A federal judge on Saturday issued a temporary restraining order, ruling that a Louisville, Kentucky, church can hold a drive-in church Easter service — a ruling that overturned an effort by the city’s mayor to stop the service. The order doesn’t involve in-person church services, which are already prohibited by the governor’s executive order banning large gatherings.

A Justice official said Barr is examining multiple instances around the country, not just the case of Louisville’s, where it appears religious institutions may have been singled out in Covid-19-related public gathering restrictions.

Government can legally limit assemblies, including religious gatherings, to protect health and safety, the official said. But the government may not impose special restrictions on religious activity that do not apply to similar nonreligious activity.

If a municipality imposes fewer or no restrictions on movie theaters, restaurants, concert halls and other comparable places of assembly, it may not order houses of worship to close or limit their congregation size, according to the official.

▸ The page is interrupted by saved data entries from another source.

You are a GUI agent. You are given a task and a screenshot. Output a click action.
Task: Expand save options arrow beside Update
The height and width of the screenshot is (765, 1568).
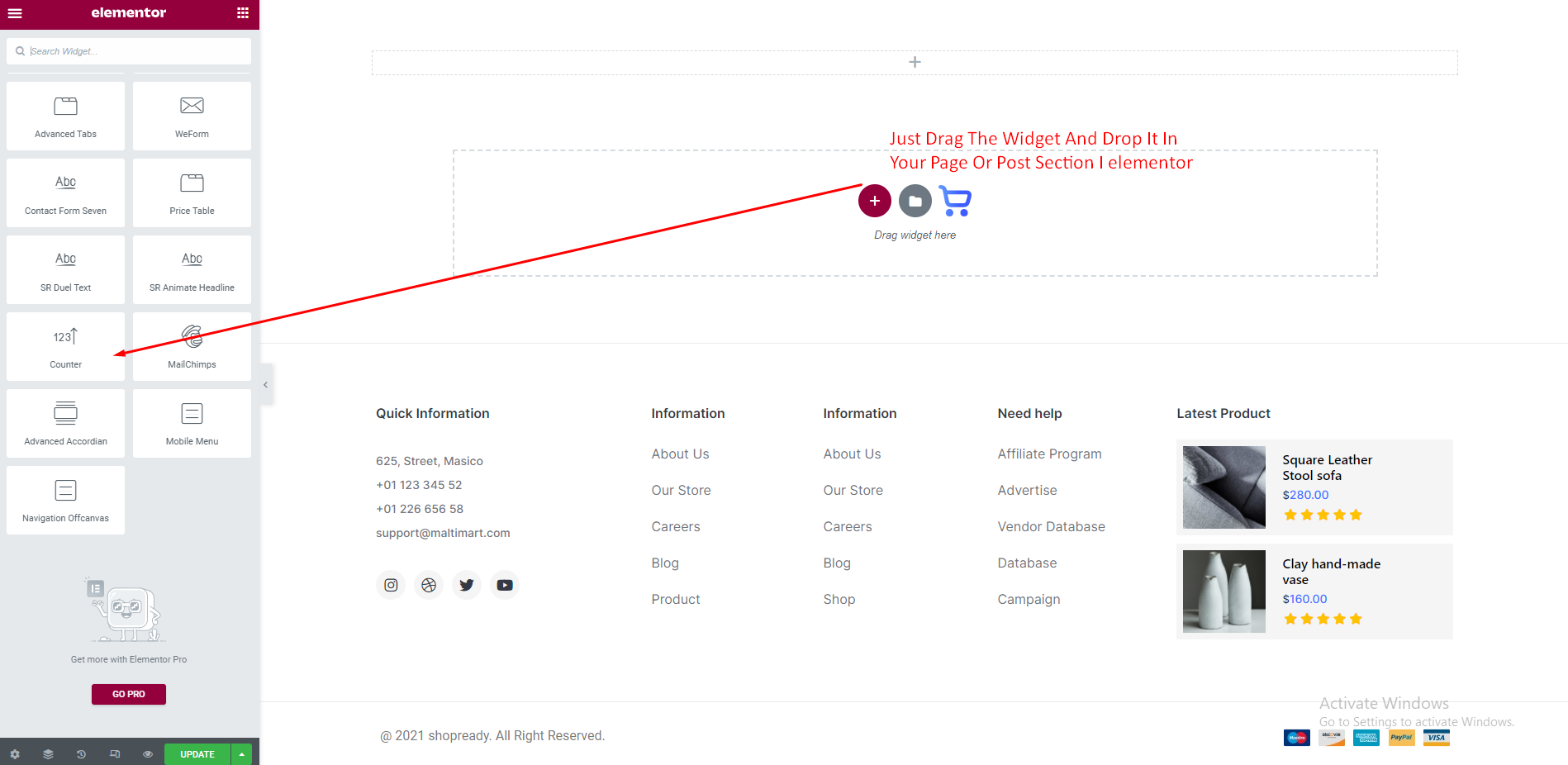coord(241,754)
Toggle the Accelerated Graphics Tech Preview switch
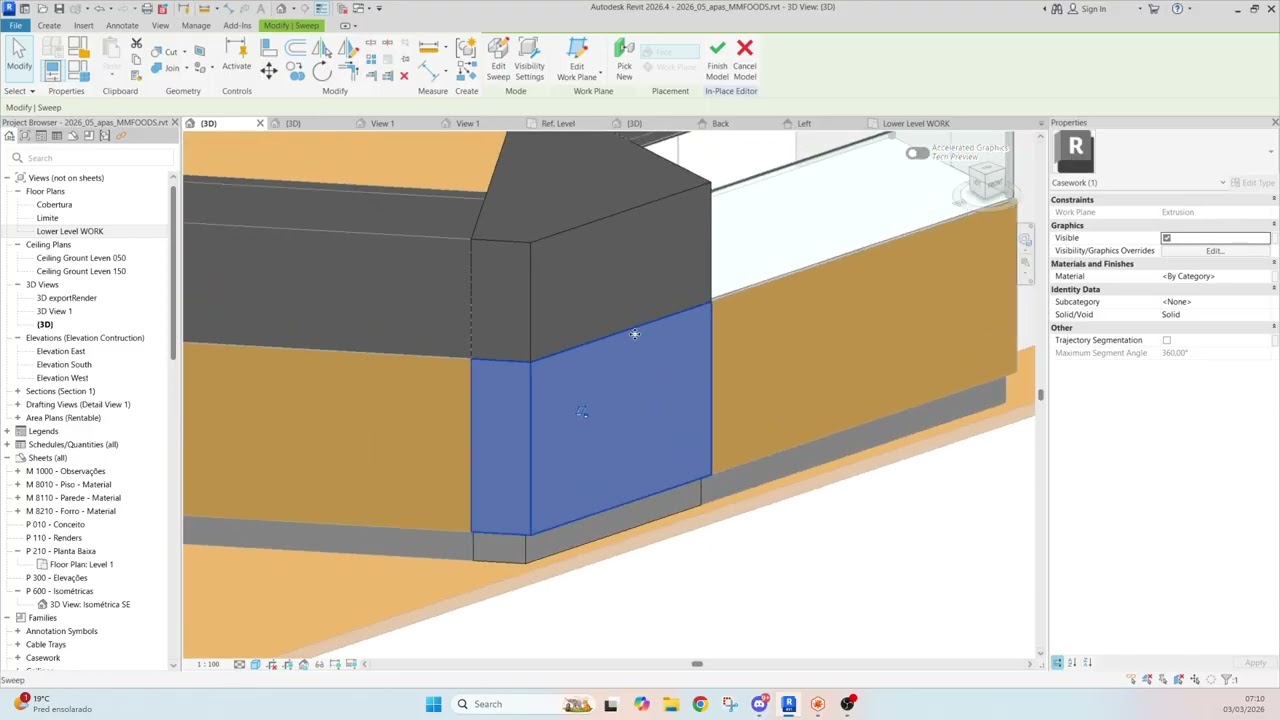 point(917,153)
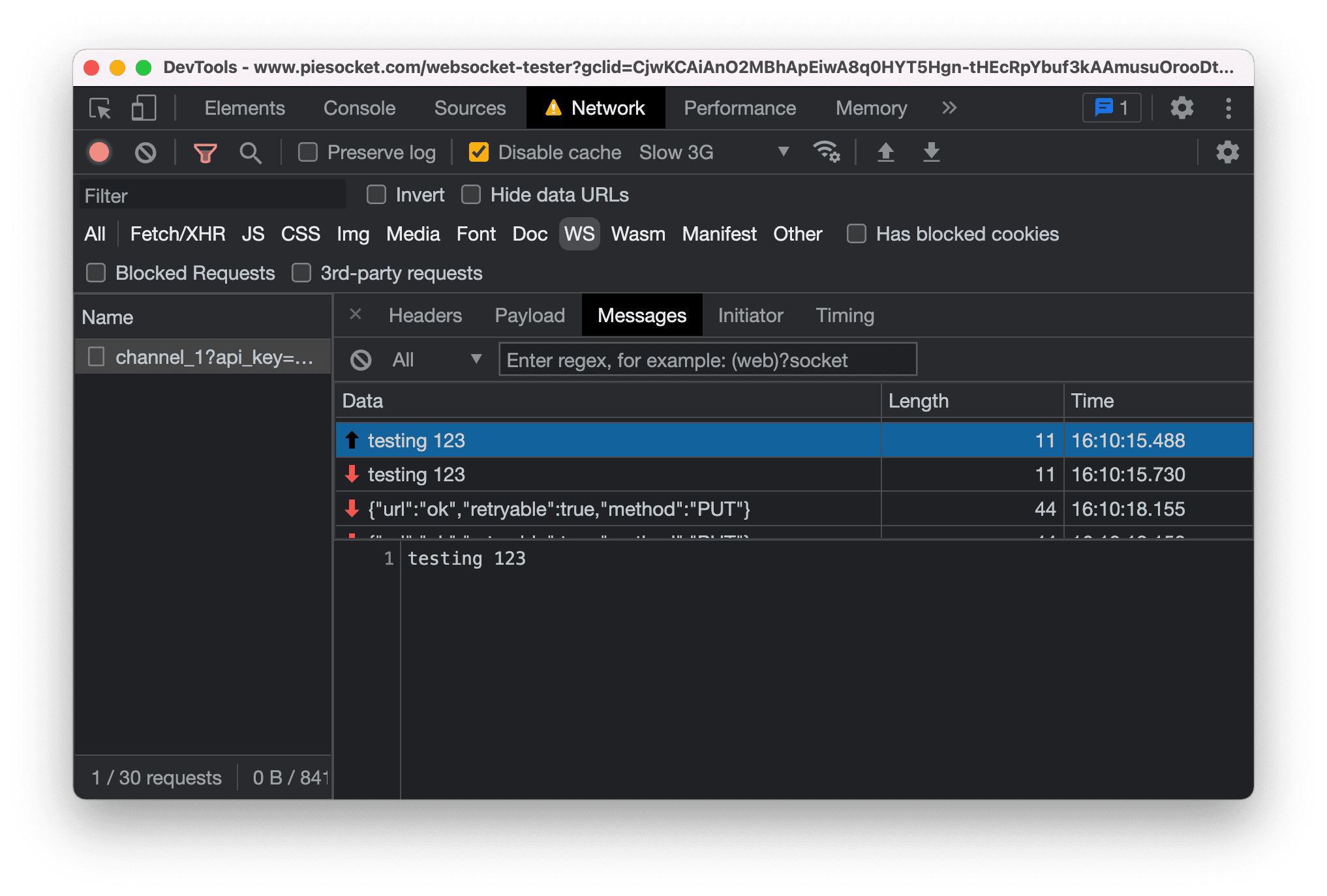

In an interview on Fox News on Wednesday, Barr called current restrictions to mitigate the spread of coronavirus “draconian,” as the White House coronavirus task force’s health experts have lauded such measures as helpful to lowering the rate of spread.

The attorney general said he’d “hate to see restrictions on religion continue longer than they are strictly necessary” and that when the Trump administration’s recommended period of isolation ends April 30, “we have to consider alternative ways of protecting people.”

Asked by Fox News’ Laura Ingraham if he would take action should a state or local official keep restrictions solely on religious gatherings after April 30, Barr said, “We’re going to keep an eye on all these actions that restrict people’s liberty.”